We have experts guiding them on technical aspects of music and on languages and diction too. I feel it is essential to understand the lyrics of what is sung. Only then can the composition be sung with the right bhava. We have workshops and music camps and concerts are arranged by us to help the students gain the experience of presenting a programme and facing an audience.

Journey in music

My parents, N. Subramaniam and Lakshmi, spotted the innate talent in me. Growing up in Pune, I was a great fan of M.S.Subbulakshmi's songs in the film ‘Meera,' M.D.Ramanathan and Madurai Mani Iyer. While my parents were in Hyderabad, I was able to study Hindustani music from Bhimshankar Rao. In Chennai, I was lucky to get the opportunity of learning from mama himself [Semmangudi]. By then he had left the hectic concert circuit and he was at his peak and in an introspective mood. So I was fortunate to be able to spend a great deal of time with him, learning, discussing and thinking music. He encouraged me to delve into the music that was being taught and not just skim the surface. He guided me to imbibe, think and develop my own style without imitating others.

I had won the Central Government's National Talent Scholarship and the All India Radio competition in 1967. Marriage to an army officer helped me gain exposure to different kinds and styles of music as we posted to places all over India.

Concert circuit

There was a huge break till we settled in Chennai in the Nineties. When I look back, I doubt if I would have made it in the concert circuit as you have to be savvy about a lot of things.

Training for the future

Now we have four students doing their doctorate in music; six were given the title ‘Sangeetha Sri' by Rasika Ranjana Sabha, Trichy; two are lecturers in college.

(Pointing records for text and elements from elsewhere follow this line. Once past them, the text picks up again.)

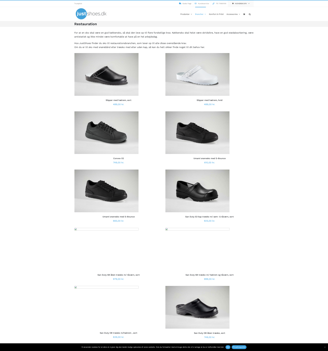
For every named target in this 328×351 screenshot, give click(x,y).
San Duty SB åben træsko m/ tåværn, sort (119, 275)
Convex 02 (118, 158)
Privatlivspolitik (239, 347)
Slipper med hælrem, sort (118, 100)
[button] (250, 14)
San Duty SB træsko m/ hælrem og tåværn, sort (210, 275)
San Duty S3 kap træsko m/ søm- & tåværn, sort (209, 216)
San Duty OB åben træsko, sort (209, 333)
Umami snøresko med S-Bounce (209, 158)
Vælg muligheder (96, 75)
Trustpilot (78, 3)
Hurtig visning (117, 75)
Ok (228, 347)
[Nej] (325, 347)
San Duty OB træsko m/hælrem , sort (118, 333)
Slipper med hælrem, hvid (209, 100)
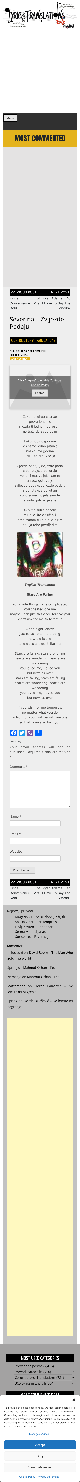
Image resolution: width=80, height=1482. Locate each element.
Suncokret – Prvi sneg (31, 936)
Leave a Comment (20, 358)
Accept (40, 1445)
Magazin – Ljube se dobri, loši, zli (40, 917)
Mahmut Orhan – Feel (39, 967)
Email (15, 834)
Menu (10, 118)
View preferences (40, 1467)
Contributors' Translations (33, 340)
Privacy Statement (48, 1476)
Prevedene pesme (29, 1366)
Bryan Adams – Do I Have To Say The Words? (56, 303)
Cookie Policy (27, 1476)
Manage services (39, 1434)
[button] (74, 1400)
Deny (40, 1456)
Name (15, 816)
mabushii (41, 351)
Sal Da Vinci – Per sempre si (36, 922)
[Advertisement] (40, 71)
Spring (12, 967)
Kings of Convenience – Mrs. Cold (25, 303)
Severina (23, 355)
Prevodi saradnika (29, 1372)
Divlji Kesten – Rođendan (34, 927)
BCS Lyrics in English (30, 1383)
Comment (18, 767)
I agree (40, 392)
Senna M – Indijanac (30, 931)
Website (16, 851)
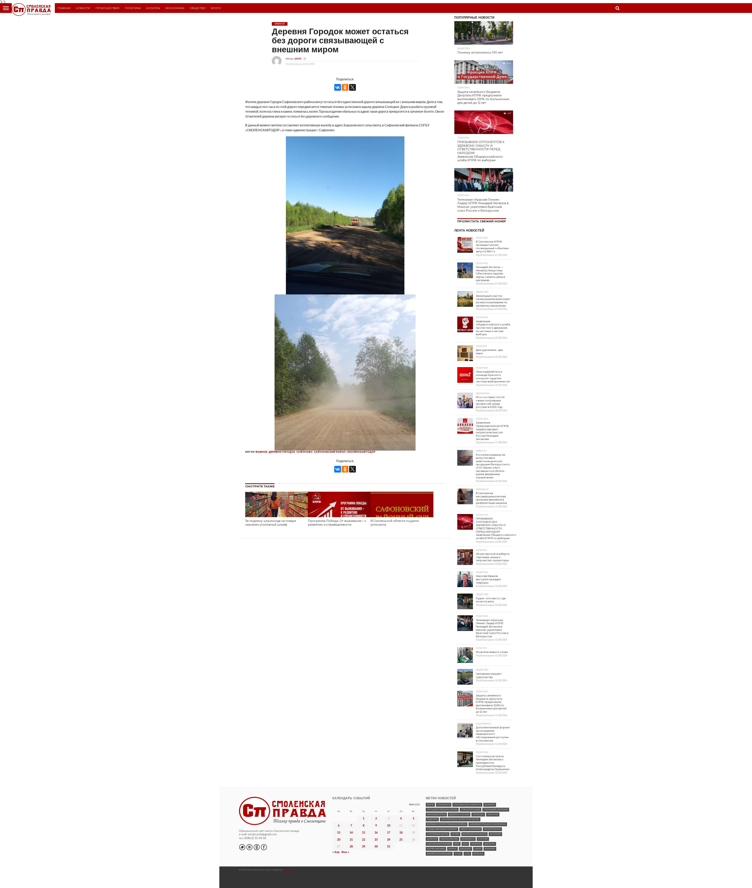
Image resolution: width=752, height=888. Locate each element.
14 (351, 832)
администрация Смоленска (488, 824)
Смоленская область (467, 804)
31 (388, 846)
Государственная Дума (442, 809)
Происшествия (107, 8)
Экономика (174, 8)
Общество (198, 8)
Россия (483, 839)
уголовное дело (437, 834)
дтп (465, 844)
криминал (468, 839)
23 (376, 839)
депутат (489, 844)
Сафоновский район (329, 451)
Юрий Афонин (436, 848)
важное (261, 451)
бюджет (465, 848)
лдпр (478, 848)
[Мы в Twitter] (242, 847)
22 (363, 839)
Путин (455, 834)
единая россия (459, 814)
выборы (432, 819)
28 (351, 846)
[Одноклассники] (345, 87)
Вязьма (478, 853)
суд (467, 853)
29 (363, 846)
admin (298, 58)
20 (338, 839)
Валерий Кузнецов (474, 834)
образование (449, 839)
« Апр (336, 852)
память (476, 844)
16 (376, 832)
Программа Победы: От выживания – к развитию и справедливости (337, 522)
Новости (83, 8)
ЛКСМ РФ (492, 814)
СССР (458, 853)
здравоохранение (439, 844)
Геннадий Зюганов (496, 809)
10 (388, 825)
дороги (432, 839)
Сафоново (304, 451)
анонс (452, 848)
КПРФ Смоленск (470, 829)
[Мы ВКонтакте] (249, 847)
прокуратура (492, 829)
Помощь (478, 814)
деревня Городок (281, 451)
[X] (352, 87)
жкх (456, 844)
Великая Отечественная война (446, 824)
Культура (153, 8)
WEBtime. (289, 869)
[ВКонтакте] (337, 87)
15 (363, 832)
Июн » (345, 852)
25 (400, 839)
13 (338, 832)
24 (388, 839)
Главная (64, 8)
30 (376, 846)
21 (351, 839)
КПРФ (430, 804)
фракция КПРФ (436, 814)
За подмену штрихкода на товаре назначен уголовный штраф (270, 522)
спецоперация (470, 809)
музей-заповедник (439, 853)
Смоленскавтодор (361, 451)
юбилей (490, 848)
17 (388, 832)
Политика (133, 8)
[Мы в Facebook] (264, 847)
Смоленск (443, 804)
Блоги (216, 8)
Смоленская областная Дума (460, 819)
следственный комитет (442, 829)
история (495, 834)
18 (400, 832)
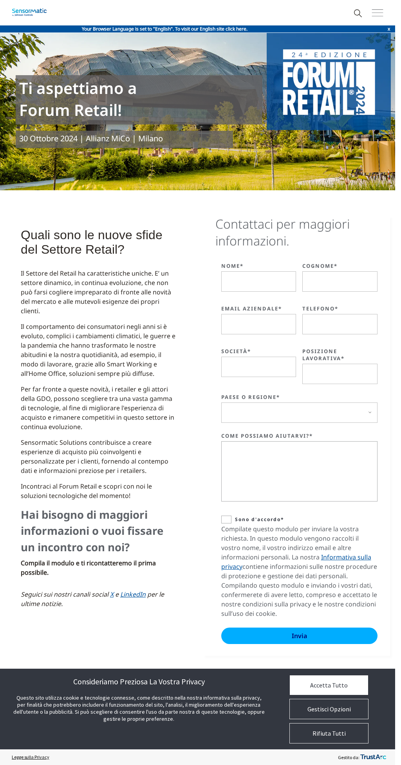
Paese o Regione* (250, 397)
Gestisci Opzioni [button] (329, 709)
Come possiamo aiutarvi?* (267, 435)
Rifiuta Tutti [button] (329, 733)
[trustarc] (373, 757)
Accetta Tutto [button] (329, 685)
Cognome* (320, 265)
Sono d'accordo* (259, 519)
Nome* (232, 265)
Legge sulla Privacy (30, 757)
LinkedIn (133, 594)
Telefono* (320, 308)
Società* (236, 351)
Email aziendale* (251, 308)
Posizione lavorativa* (323, 355)
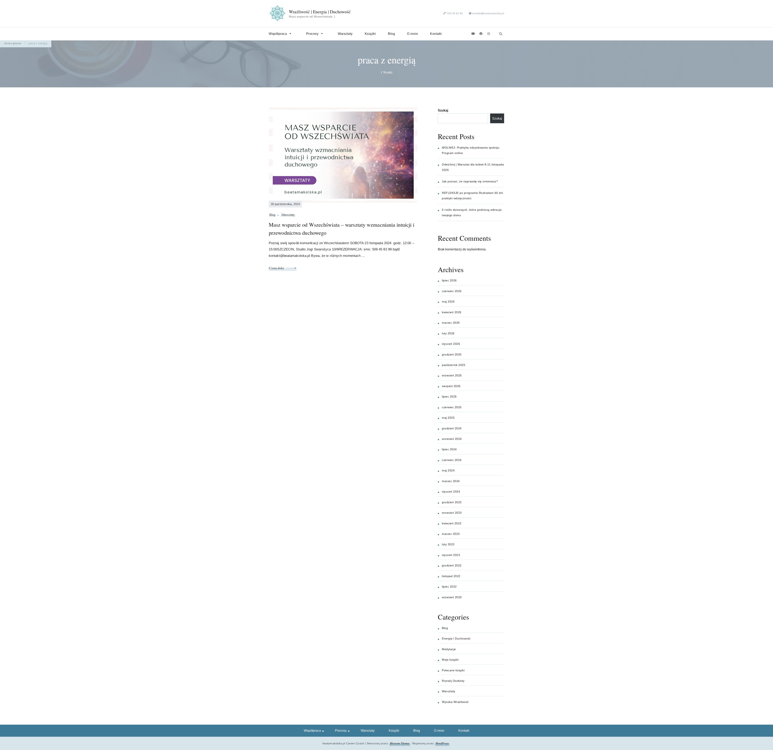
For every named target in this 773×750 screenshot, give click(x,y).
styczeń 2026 (451, 343)
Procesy (312, 33)
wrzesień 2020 (452, 597)
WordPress (442, 743)
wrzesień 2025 (452, 375)
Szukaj (443, 110)
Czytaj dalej (277, 268)
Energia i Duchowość (456, 638)
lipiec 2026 (449, 280)
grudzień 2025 (452, 354)
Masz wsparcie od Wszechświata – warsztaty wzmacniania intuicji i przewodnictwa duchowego (341, 228)
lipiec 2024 (449, 449)
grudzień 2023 (452, 502)
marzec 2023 (451, 533)
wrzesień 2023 (452, 512)
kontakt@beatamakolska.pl (488, 13)
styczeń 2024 (451, 491)
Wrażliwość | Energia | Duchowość (320, 11)
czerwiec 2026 (452, 291)
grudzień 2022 (452, 565)
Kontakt (436, 33)
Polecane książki (453, 670)
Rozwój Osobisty (453, 680)
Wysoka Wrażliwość (455, 702)
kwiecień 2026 (451, 312)
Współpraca (278, 33)
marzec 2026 (451, 322)
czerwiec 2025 (452, 407)
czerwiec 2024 (452, 460)
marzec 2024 (451, 481)
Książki (370, 33)
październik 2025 (453, 365)
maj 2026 (448, 301)
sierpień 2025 (451, 386)
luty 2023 (448, 544)
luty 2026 (448, 333)
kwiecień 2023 (451, 523)
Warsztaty (345, 33)
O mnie (412, 33)
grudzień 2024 (452, 428)
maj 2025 (448, 417)
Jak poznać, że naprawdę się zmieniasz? (470, 181)
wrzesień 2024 (452, 438)
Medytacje (449, 649)
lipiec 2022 (449, 586)
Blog (391, 33)
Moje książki (450, 659)
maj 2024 (448, 470)
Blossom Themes (399, 743)
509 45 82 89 (455, 13)
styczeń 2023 (451, 555)
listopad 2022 (451, 576)
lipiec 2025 (449, 396)
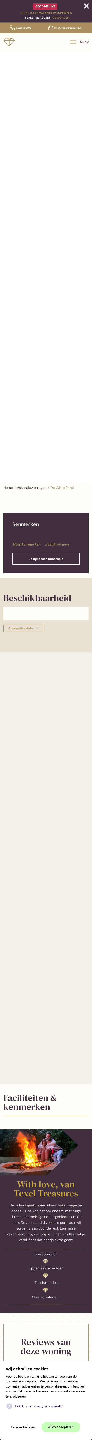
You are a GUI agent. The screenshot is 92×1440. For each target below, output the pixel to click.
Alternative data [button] (20, 628)
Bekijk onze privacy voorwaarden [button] (39, 1406)
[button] (79, 42)
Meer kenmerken (26, 544)
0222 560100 (24, 27)
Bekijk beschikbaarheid (46, 559)
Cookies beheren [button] (23, 1427)
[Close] (86, 6)
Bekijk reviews (57, 544)
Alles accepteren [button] (61, 1427)
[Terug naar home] (9, 42)
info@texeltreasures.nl (68, 27)
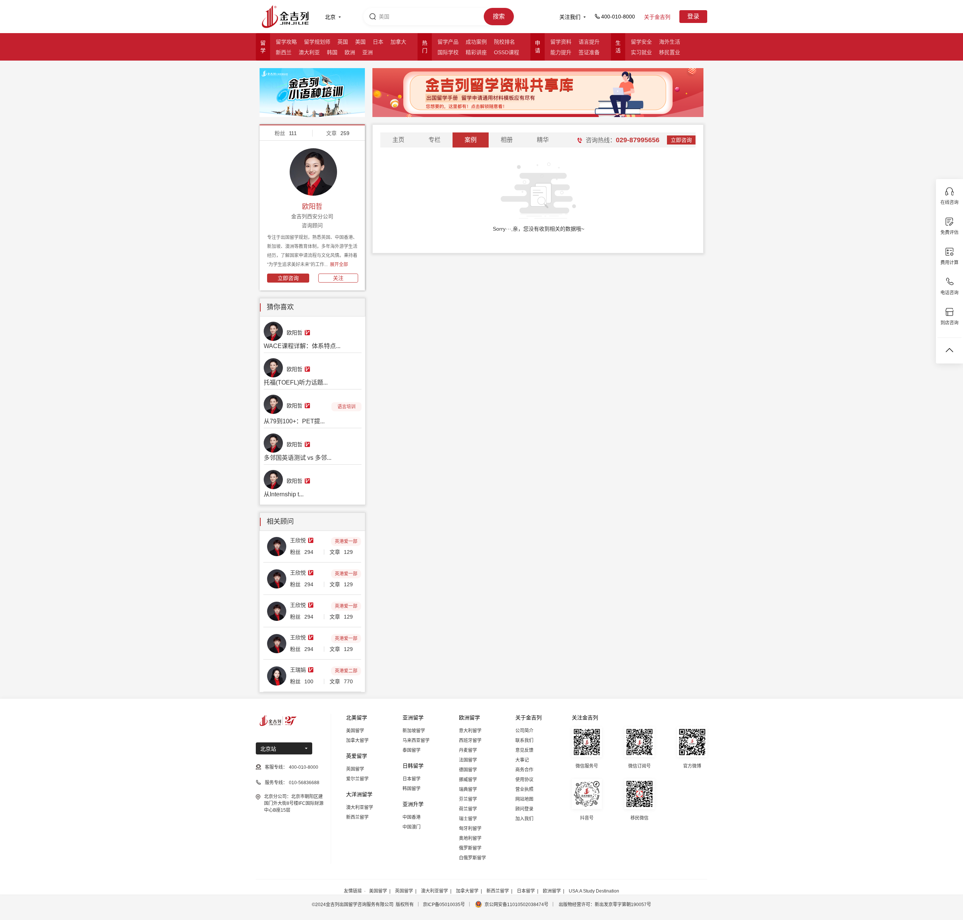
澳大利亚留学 (359, 807)
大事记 (522, 760)
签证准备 (589, 52)
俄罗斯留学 (470, 848)
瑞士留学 (468, 818)
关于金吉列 (657, 17)
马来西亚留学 (416, 740)
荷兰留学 (468, 809)
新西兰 (284, 52)
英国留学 (355, 769)
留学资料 (560, 42)
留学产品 (448, 42)
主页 (398, 140)
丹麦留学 (468, 750)
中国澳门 (412, 827)
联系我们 (524, 740)
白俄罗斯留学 (472, 858)
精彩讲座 (476, 52)
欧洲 (350, 52)
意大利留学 (470, 730)
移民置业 (669, 52)
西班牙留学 (470, 740)
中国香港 (412, 817)
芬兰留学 (468, 799)
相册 (507, 140)
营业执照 (524, 789)
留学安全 (641, 42)
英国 (342, 42)
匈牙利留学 (470, 828)
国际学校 (448, 52)
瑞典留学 (468, 789)
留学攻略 (286, 42)
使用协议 (524, 779)
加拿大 (398, 42)
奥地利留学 (470, 838)
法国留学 (468, 760)
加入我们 (524, 818)
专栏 (434, 140)
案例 (471, 140)
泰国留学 (412, 750)
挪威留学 (468, 779)
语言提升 (589, 42)
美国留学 (355, 730)
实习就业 (641, 52)
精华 (543, 140)
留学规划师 (317, 42)
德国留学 (468, 769)
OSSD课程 (506, 52)
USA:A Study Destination (594, 891)
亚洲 (367, 52)
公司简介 (524, 730)
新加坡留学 (414, 730)
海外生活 (669, 42)
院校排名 (504, 42)
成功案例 (476, 42)
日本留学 (412, 779)
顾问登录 (524, 809)
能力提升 (560, 52)
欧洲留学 (552, 891)
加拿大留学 (357, 740)
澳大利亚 (309, 52)
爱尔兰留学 (357, 779)
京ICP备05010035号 (444, 904)
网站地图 (524, 799)
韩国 (332, 52)
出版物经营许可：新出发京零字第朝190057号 (605, 904)
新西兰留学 (357, 817)
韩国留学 (412, 788)
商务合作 (524, 769)
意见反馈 (524, 750)
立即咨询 (288, 278)
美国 (360, 42)
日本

So, within a short duration, we have seen the results of the focussed teaching and guided freedom. My students teach in three branches in Chennai. I have also planned a syllabus that guide the students towards the higher echelons of music. I follow this system as visiting professor in Kalakshetra as well. We plan to include French and German in our curriculum so that students can also opt for those. And, for me, my students' well-being is my biggest blessing.